Sección del documento
——————
El puesto de ayudante nos permitió contraer matrimonio. En nuestro viaje de luna de miel no fuimos a Italia, sino que recorrimos los solitarios lagos de la boscosa región de Mecklemburgo con la canoa plegable y la tienda. Echamos el bote al agua en Spandau, a unos centenares de metros de la prisión en la que pasaría veinte años de mi vida.
PROFESIÓN Y VOCACIÓN
En 1928 estuve a punto de convertirme en arquitecto del Estado y de la Corte. Aman Allah, soberano de Afganistán, tenía intención de reformar su país, para lo cual deseaba el concurso de jóvenes técnicos alemanes. Joseph Brix, profesor de urbanismo y obras públicas, organizó el grupo. Yo debía trabajar como urbanista, arquitecto y, además, profesor de arquitectura en una institución de enseñanza técnica que había de fundarse en Kabul. Mi esposa y yo estudiamos todos los libros que pudimos conseguir sobre aquel lejano país; reflexionamos sobre la forma de desarrollar un estilo nacional propio a partir de las sencillas construcciones típicas y, a la vista de sus montañas vírgenes, planeamos varias excursiones de esquí. Las condiciones del contrato que me ofrecieron eran muy favorables. Sin embargo, cuando este se hallaba prácticamente ultimado y el soberano acababa de ser recibido con grandes honores por Hindenburg, los afganos lo derrocaron mediante un golpe de Estado.
——————
Datos sin procesar
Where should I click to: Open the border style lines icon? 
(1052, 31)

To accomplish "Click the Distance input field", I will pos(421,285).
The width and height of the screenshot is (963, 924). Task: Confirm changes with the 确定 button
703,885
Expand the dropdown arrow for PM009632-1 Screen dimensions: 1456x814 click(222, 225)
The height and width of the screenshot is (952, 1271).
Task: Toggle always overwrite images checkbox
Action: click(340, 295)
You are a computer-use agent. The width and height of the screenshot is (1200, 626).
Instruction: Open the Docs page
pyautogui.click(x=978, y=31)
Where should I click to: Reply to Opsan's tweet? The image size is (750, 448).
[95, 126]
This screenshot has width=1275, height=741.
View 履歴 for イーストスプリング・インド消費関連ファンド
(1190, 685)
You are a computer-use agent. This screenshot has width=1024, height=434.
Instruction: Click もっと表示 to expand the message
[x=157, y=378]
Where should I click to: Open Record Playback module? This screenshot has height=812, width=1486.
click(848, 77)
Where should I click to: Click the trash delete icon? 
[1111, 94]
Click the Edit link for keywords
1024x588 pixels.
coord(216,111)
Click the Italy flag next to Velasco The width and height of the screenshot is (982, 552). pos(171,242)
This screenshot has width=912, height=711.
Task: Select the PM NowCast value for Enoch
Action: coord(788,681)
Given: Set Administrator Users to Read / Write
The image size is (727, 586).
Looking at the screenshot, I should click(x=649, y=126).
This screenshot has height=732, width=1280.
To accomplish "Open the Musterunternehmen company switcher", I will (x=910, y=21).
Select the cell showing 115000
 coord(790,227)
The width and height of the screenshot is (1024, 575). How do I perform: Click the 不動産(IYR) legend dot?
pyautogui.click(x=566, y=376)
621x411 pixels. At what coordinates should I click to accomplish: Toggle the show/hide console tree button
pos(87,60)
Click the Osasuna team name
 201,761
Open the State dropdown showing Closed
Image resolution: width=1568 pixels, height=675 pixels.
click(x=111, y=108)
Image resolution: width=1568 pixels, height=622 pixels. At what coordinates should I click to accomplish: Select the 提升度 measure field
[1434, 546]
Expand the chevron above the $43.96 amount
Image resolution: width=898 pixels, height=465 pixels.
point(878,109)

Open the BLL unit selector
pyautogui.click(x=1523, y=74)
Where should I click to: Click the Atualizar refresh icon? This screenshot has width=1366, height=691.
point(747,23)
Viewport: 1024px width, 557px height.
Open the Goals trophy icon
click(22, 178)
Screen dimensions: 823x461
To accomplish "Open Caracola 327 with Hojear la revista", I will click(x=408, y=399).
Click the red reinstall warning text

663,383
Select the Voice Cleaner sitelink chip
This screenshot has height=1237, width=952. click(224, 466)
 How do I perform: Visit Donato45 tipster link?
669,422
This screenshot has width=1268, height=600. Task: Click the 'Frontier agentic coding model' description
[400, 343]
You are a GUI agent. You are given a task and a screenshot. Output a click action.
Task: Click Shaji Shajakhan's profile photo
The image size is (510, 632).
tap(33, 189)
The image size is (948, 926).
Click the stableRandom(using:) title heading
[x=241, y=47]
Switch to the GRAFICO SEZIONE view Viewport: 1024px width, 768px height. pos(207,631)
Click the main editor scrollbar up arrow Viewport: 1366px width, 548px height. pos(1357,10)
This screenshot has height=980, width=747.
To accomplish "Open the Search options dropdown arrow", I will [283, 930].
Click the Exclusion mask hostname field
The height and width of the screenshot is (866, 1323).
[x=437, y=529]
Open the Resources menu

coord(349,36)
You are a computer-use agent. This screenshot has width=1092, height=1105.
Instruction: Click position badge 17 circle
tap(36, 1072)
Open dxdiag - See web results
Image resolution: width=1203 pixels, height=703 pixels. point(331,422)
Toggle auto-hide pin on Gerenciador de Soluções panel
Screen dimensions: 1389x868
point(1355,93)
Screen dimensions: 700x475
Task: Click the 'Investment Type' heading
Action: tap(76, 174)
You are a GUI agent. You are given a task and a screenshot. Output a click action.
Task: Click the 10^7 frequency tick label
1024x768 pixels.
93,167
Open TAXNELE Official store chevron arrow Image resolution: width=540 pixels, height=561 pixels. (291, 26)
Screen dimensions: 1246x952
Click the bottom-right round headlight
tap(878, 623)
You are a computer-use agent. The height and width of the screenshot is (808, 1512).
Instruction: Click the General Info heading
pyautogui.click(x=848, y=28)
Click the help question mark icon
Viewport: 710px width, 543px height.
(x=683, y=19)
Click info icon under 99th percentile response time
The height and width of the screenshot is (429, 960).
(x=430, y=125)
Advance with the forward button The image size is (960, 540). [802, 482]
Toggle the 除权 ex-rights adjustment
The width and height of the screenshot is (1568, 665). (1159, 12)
——————
Instrucciones de trabajo
1) Transcribe del fragmento de memorias el pasaje que va desde "El puesto de" hasta "de mi vida.".
2) Según el fragmento de memorias, ¿quién organizó el grupo de jóvenes técnicos alemanes para Afganistán?

Respuestas por número
1)
El puesto de ayudante nos permitió contraer matrimonio. En nuestro viaje de luna de miel no fuimos a Italia, sino que recorrimos los solitarios lagos de la boscosa región de Mecklemburgo con la canoa plegable y la tienda. Echamos el bote al agua en Spandau, a unos centenares de metros de la prisión en la que pasaría veinte años de mi vida.

2) Joseph Brix, profesor de urbanismo y obras públicas.